Visually-Impaired Community to Gather at Foundation Fighting Blindness National VISIONS 2013 Conference to Hear Research Updates and Improve Coping Skills
- Keynotes from Best-Selling Blind Author Michael Hingson and International Speaker Craig MacFarlane
- Hotel Staff To Receive Interactive Blindness Sensitivity Training Prior to Event
- Session Covering the Newly FDA-Approved Argus II Retinal Prosthesis for People Blind from Advanced Retinitis Pigmentosa
Baltimore, MD (March 11, 2013) – Hundreds of people
with vision impairment due to retinal degenerative diseases will converge at
the Foundation Fighting Blindness’ national conference, VISIONS 2013, on June 27-30 at
the Baltimore Marriott Waterfront. Attendees affected with blinding conditions
such as retinitis pigmentosa, macular degeneration and Usher syndrome will hear
from world-renowned experts about the latest advancements in retinal research,
improve their skills for coping with low vision, and meet others from across
the country living with similar diseases.

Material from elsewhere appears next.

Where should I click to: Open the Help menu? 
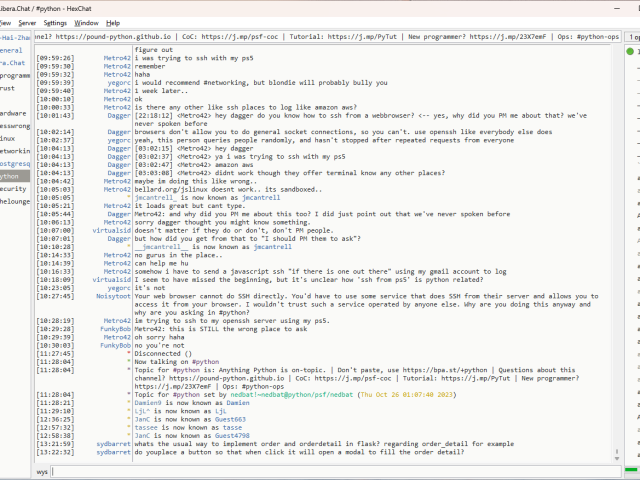pyautogui.click(x=113, y=22)
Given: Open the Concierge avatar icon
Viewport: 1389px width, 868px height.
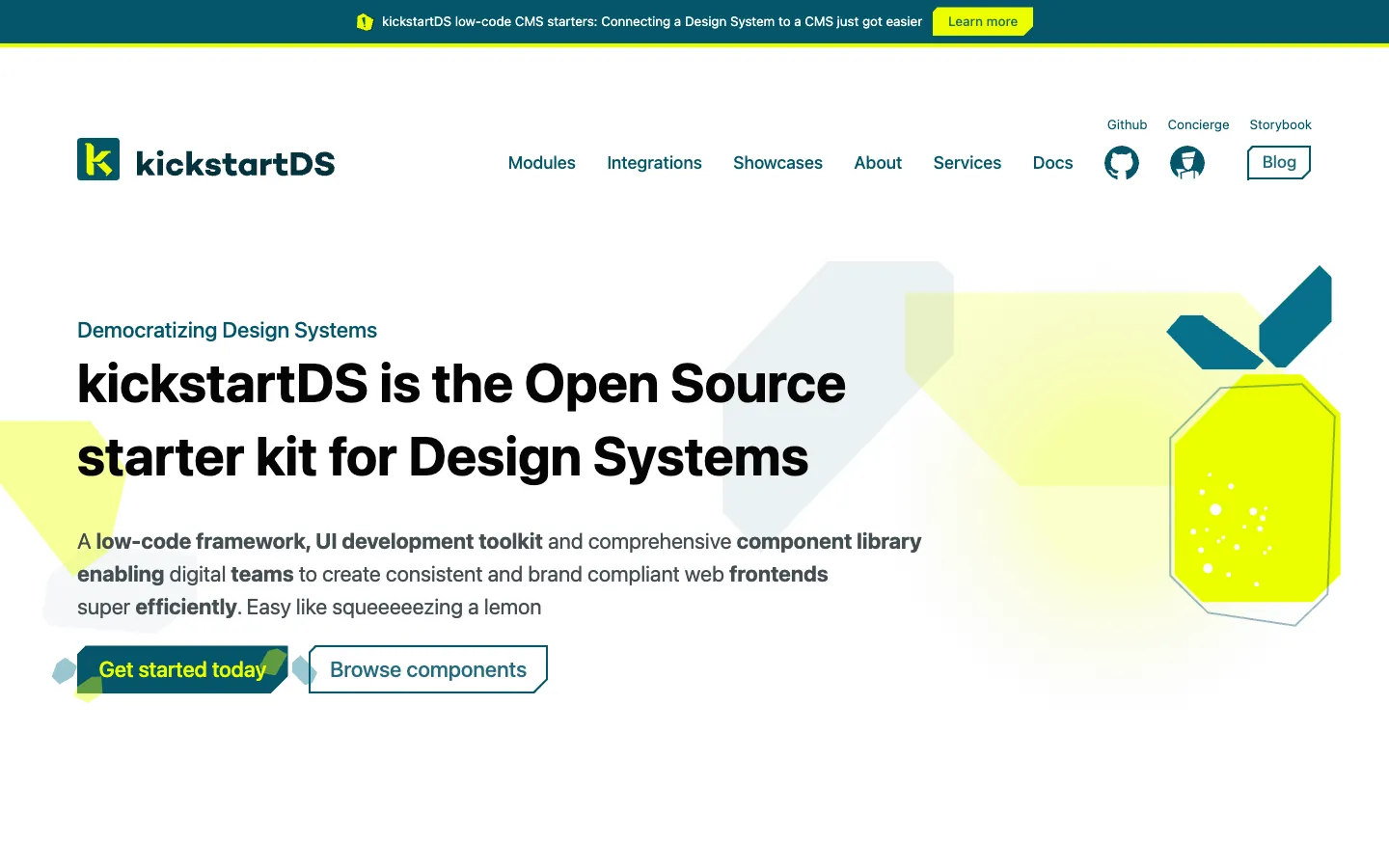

Keynoting on Saturday, June 28 at 9 a.m. will be New York Times best-selling author Michael Hingson, who survived the September 11 attacks with the help of his guide dog Roselle. Blind since birth, Hingson will share his inspiring story, which is also the subject of his popular book “Thunder Dog.” And, recounting his incredible journey at Friday’s Welcome Luncheon will be world-renowned speaker Craig MacFarlane, who went blind at age 2 as the result of an accident. Despite the challenges, the accomplished athlete did not let vision loss stop him from winning championships in downhill snow skiing and water skiing, and more than 100 gold medals in competition.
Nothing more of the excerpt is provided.